A few days ago, Milwaukee County Sheriff David Clarke made national news when he urged citizens to get a gun, because if they find themselves in the midst of an armed robbery, he needed them "in the game."
Needless to say, Clarke's advice isn't any where close to what other law enforcement agencies and experts have to say about what to do in the midst of an armed robbery.
Here's what the FBI advises you should do in a robbery:
- Remain calm and do not make any sudden movements.
- Do what the robber says. Cooperative customers and employees are rarely harmed during a bank robbery.
Here's what the Houston Police Department says you should do:
- Remain calm. DO NOT resist.
- DO NOT try to be a hero. Take NO action that would jeopardize your own safety.
- Follow the robber’s directions, but do not volunteer more than asked for.
- Advise the robber of any unusual moves you must make.
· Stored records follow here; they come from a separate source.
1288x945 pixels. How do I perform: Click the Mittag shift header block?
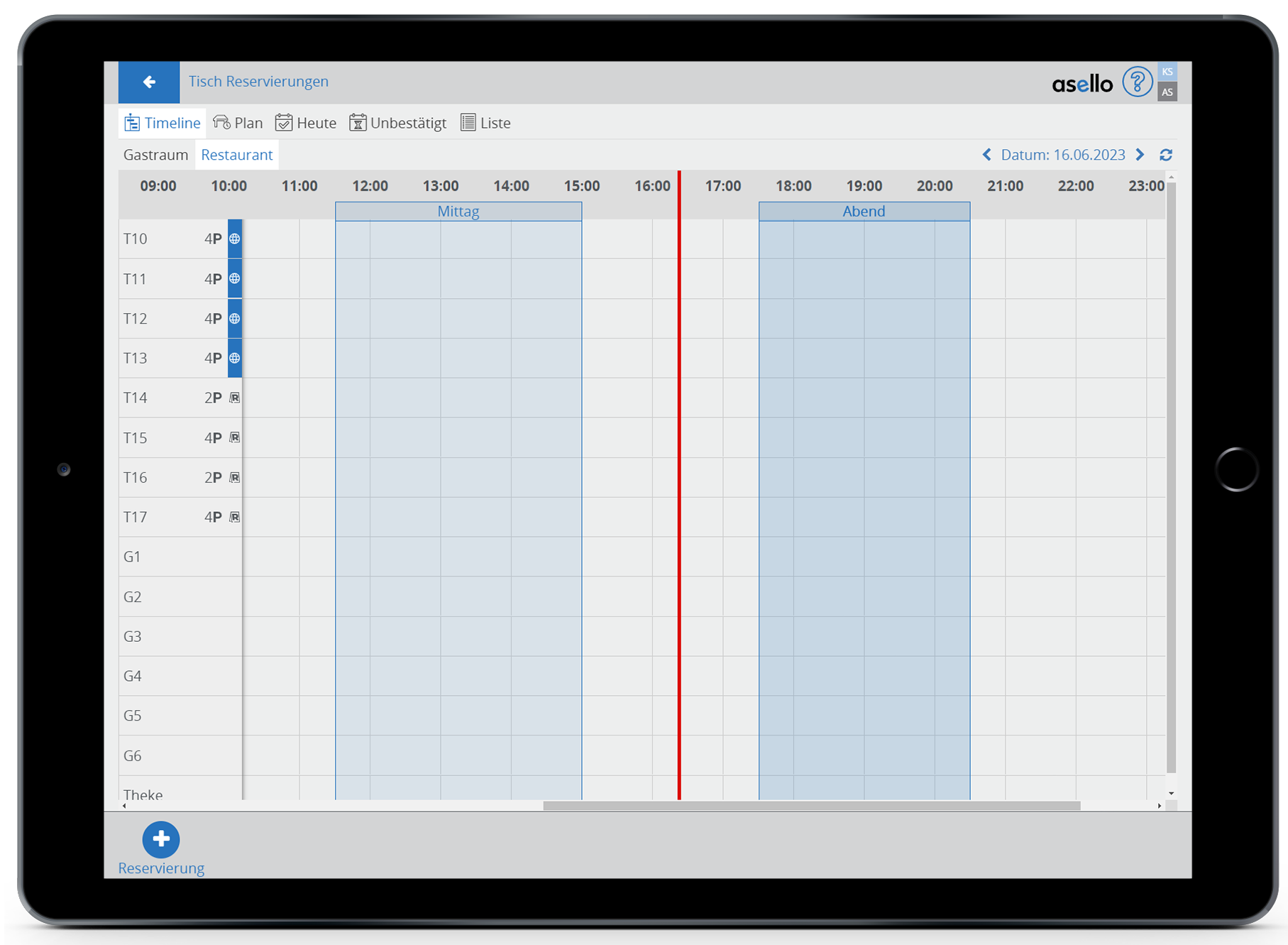(x=458, y=212)
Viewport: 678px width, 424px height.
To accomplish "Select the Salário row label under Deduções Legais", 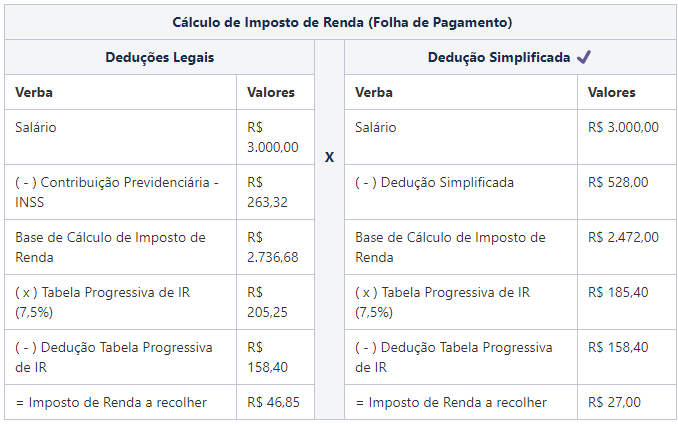I will tap(38, 127).
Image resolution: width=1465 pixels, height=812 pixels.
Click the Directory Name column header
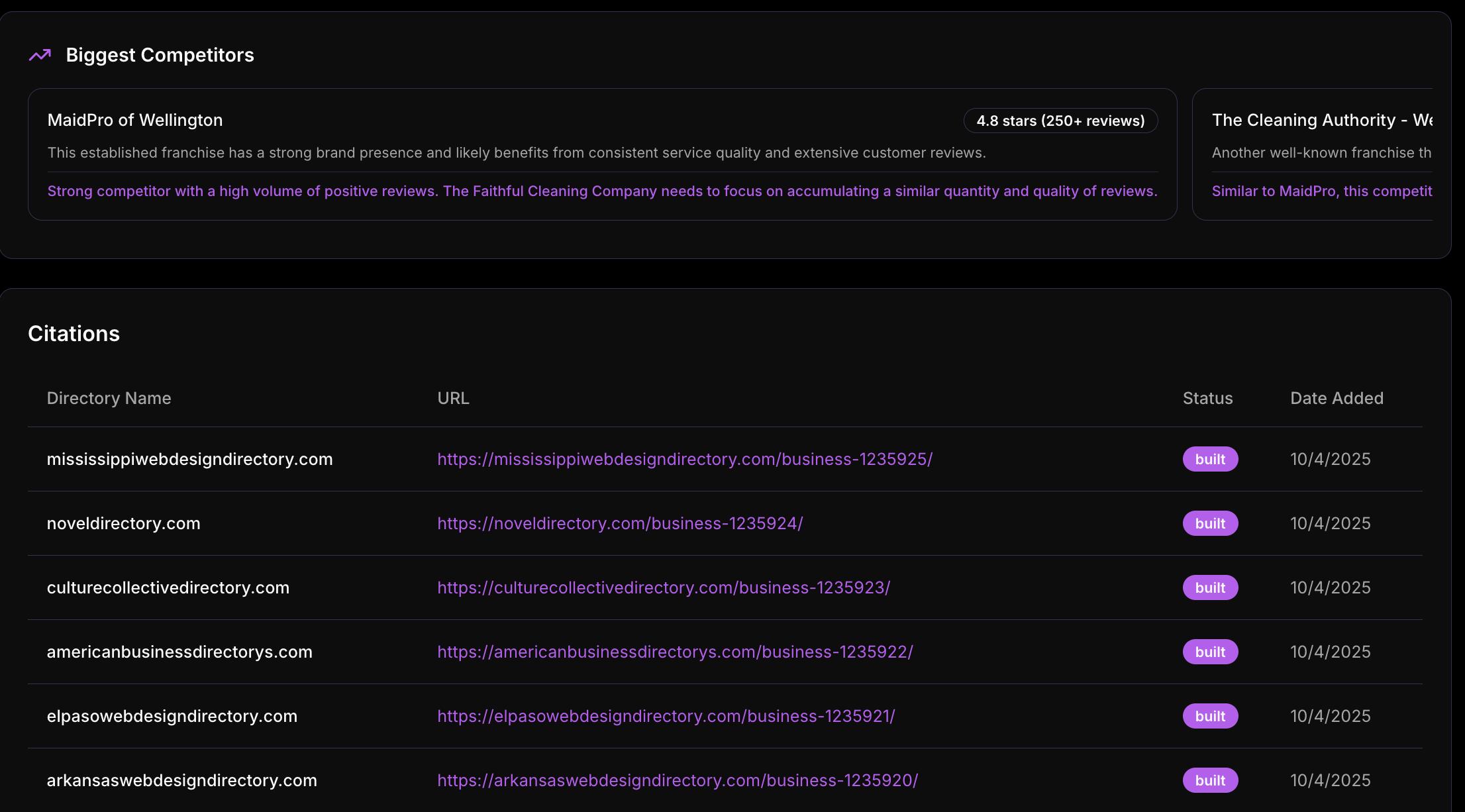point(109,398)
Assure the robber that you will cooperate.
Here's what the Palo Alto Police Department says to do:
Someone points a gun at you and demands your money. What do you do?
- GIVE IT TO THEM. Never refuse a robber! Stay calm. DO NOT resist. Do what the robber demands.
- If you have a silent alarm and can reach it unnoticed, use it.
- Otherwise, wait until the robber leaves. Be sure to use your alarm with care, excessive false alarms can cause problems for law enforcement.
- If possible, signal other employees. Have a prearranged signal for such emergencies. Again, if the robber will see you, wait. Try to avoid sudden moves. Many robbers are just as nervous as you are.
Do not resist! Remain calm! Cooperate fully with the robber and avoid actions
which might jeopardize your safety and the safety of others. Robbers are
generally armed. Assume they are capable of hurting you!
Bank Robbery Heroes
Every law enforcement official will tell you the same thing: the most heroic act you should take in a bank robbery is noticing any details about the robber. You should not try to stop the robbery by force. Keep in mind that an increasing number of bank robbers are using powerful drugs (cocaine and methamphetamine) during the time of the robbery. You don’t want to take chances with an intoxicated person in a desperate situation – it’s simply not worth all of the money in the world.
San Diego Police Department, What to Do if You Are Robbed:
- Act calmly. Do exactly what the robber says. Keep your movements short and smooth to avoid startling the robber.
- Do not resist. Cooperate for you own safety and the safety of others. Robbers usually are excited and easily provoked. Tell the robber about any movements you plan to make.
- Activate an alarm if it can be done safely without alerting the robber.
The common warning in all of these is clear: Trying to act like Clint Eastwood and pulling out a gun will likely get you and people around you killed. Its simply not worth aggravating a situation that would usually resolve itself without anyone getting killed or physically injured.
Sadly, at the end of the day, that is the exact opposite of what most that hear Milwaukee Sheriff David Clarke's call to "get in the game" will do when they are confronted by an armed robber. And, unfortunately, such combustible confrontations will result in more bloodshed than there would have been if people hadn't followed Clarke's dangerous advice.
While most have worried about vigilantism arising from Clarke's reckless words, the far more dire consequence is the increased loss of life that Clarke's words will undoubtedly cause from misguided individuals trying to "get in the game" that should be left to highly trained law enforcement offcials.